Ludovico degli Arrighi, also called Vicentino, was born to a poor family in a world where good positions required money and influence. A young man with a fine hand might aspire to the position of papal scriptor, a transcriber of administrative briefs and papal bulls, but it required a wealthy relative or patron to put up the 1200 ducats to purchase the position in the papal chancery. While the job would not make you wealthy, you could advance to the papal Curia's upper echelons, connected to every sphere of wealth and power.

In addition to work in the Curia, Arrighi did what we would call freelance work as a professional calligrapher. From 1515 to 1525, he worked with some of the finest illuminators to create magnificent presentation manuscripts for wealthy clients, many of whom were cardinals. He produced two seminal manuals on writing, followed in 1524-27 by a series of small, beautifully printed books using type based on his own elegant hand. And then he vanished, probably one of thousands of victims in the months-long reign of terror that was the Sack of Rome in 1527. Of the works he produced, only a handful have survived. Of these, only two are actually signed by Arrighi the scribe; Antonetti's discovery adds a precious third.

The "Madrid Petrarch" of 1508 with Arrighi's chancery cursive script and Bartolomeo della Valle's coat of arms in the bottom margin. Image courtesy of the Biblioteca Nacional de España.

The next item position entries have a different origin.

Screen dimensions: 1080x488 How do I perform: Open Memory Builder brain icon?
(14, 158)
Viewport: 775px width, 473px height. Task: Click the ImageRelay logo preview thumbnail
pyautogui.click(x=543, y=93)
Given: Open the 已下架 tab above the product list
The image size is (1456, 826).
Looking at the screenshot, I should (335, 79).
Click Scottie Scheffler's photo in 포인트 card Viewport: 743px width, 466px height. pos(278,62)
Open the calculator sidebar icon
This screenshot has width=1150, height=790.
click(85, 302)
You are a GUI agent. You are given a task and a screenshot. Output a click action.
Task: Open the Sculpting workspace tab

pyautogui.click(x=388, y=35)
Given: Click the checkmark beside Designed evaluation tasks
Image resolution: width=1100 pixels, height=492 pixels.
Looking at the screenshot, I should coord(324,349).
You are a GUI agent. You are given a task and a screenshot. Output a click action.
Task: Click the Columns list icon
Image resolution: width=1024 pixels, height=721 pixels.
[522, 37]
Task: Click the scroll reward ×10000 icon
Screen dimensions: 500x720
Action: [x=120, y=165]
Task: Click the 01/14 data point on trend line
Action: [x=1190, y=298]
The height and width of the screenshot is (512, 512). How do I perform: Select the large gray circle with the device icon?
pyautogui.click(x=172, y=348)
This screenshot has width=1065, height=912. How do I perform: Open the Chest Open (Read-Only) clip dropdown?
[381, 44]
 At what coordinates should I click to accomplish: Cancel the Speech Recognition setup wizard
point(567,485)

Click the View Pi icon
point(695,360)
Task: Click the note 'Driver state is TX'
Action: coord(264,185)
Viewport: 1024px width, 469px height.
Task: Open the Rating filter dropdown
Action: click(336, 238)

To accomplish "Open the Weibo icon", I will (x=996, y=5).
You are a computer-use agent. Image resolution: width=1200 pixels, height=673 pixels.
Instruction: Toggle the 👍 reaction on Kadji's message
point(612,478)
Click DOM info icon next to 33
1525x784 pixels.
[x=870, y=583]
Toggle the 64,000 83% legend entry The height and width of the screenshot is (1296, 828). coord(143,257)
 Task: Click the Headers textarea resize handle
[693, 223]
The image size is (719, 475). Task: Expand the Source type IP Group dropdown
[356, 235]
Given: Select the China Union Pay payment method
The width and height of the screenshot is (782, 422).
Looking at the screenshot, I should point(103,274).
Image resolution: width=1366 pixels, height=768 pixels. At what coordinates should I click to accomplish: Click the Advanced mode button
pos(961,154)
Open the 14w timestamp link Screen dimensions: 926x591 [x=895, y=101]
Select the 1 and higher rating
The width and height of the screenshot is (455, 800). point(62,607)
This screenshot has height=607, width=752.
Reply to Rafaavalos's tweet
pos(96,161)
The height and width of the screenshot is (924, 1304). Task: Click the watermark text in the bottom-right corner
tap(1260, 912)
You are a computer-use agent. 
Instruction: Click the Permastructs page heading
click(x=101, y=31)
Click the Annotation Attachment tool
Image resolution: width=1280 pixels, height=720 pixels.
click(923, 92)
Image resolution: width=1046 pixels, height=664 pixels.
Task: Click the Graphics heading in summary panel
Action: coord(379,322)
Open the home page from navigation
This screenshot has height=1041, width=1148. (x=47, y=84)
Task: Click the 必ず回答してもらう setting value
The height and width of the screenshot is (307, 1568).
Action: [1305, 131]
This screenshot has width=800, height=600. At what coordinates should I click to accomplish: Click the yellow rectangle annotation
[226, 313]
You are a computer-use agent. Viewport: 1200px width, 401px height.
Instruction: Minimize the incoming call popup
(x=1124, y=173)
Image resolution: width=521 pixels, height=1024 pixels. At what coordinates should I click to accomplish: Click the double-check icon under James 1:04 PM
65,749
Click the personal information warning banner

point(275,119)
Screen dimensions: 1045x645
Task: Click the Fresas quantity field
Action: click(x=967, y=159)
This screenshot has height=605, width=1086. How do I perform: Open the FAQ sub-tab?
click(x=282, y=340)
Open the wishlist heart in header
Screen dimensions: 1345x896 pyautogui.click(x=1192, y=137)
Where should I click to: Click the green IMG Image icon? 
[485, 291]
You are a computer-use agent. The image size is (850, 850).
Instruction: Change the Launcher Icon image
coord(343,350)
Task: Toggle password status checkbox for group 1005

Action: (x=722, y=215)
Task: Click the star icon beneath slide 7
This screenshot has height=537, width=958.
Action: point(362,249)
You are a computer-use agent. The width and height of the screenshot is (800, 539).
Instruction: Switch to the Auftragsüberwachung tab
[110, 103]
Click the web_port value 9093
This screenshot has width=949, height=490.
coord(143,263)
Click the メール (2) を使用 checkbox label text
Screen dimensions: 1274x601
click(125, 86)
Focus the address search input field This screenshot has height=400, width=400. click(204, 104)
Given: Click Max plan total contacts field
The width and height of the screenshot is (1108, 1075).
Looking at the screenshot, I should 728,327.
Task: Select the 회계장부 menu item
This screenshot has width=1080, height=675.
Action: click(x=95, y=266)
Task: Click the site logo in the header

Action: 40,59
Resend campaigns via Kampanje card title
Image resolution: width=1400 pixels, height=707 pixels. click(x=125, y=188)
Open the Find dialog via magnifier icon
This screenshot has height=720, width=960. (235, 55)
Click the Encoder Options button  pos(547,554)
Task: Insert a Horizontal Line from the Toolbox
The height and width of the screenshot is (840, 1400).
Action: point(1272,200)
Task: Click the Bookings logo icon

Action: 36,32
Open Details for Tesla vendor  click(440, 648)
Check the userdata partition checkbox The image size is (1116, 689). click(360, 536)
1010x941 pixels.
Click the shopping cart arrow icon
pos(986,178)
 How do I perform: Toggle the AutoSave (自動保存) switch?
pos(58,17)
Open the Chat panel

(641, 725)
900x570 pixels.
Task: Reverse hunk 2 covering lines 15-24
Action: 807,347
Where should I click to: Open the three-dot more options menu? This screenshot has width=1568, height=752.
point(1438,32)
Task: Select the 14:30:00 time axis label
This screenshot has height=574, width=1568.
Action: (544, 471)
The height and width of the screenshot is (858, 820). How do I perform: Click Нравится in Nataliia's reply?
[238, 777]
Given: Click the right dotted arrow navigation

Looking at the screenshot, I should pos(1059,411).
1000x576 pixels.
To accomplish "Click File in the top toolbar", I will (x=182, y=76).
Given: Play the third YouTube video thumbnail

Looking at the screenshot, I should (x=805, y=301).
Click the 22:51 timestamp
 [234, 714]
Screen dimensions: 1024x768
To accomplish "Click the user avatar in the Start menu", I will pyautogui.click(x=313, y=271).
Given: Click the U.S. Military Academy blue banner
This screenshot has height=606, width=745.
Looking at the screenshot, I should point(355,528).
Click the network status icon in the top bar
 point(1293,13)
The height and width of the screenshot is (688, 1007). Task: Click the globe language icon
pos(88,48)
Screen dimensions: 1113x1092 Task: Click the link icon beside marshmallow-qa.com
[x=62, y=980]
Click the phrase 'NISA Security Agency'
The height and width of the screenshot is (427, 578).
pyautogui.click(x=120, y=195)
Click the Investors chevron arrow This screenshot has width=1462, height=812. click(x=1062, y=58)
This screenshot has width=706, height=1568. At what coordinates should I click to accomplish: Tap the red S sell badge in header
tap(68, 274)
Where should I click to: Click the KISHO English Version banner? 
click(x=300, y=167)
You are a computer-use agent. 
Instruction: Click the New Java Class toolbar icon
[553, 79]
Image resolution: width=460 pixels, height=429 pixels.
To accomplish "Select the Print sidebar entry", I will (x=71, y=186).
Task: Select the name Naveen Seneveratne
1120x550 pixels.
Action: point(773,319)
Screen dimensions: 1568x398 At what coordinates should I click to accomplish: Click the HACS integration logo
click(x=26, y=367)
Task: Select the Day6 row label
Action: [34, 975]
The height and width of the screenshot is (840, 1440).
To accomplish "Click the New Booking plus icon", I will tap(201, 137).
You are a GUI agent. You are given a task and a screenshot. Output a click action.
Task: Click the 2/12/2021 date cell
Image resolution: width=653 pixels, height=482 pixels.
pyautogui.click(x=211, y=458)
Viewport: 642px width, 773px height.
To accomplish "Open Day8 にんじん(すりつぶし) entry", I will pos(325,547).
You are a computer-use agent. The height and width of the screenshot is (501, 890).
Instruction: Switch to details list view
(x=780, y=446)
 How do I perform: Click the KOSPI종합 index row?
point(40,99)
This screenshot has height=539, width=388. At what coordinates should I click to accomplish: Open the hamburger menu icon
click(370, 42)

As he cataloged the collection of Italian Renaissance books acquired by Ruth Mortimer for the rare book collection before she died in 1994, Antonetti had many puzzling questions. How did Arrighi, an unknown youth from the provinces, obtain his position in the papal Curia? How did he enter a network that allowed him to publish for some of the most powerful people in Rome? Where did he perfect his skills? What happened to the manuscript that Cardinal Bembo borrowed— and undoubtedly returned— in the summer of 1511, before it surfaced in 1608 in the estate of Juan Fernandez de Velasco? When did Arrighi actually begin his work in Rome?

The proper attribution of the "Madrid Petrarch," hidden from scholars for so many years, places Arrighi in Rome in 1508, two years earlier than previous research had established. Other questions are being researched by Antonetti and Mindell in the archives of Rome, Vicenza, Padua and Venice. Meanwhile, the proper attribution of a folio that survived for 500 years teaches us a little more about an artist's life in one of history's most powerful and complex societies.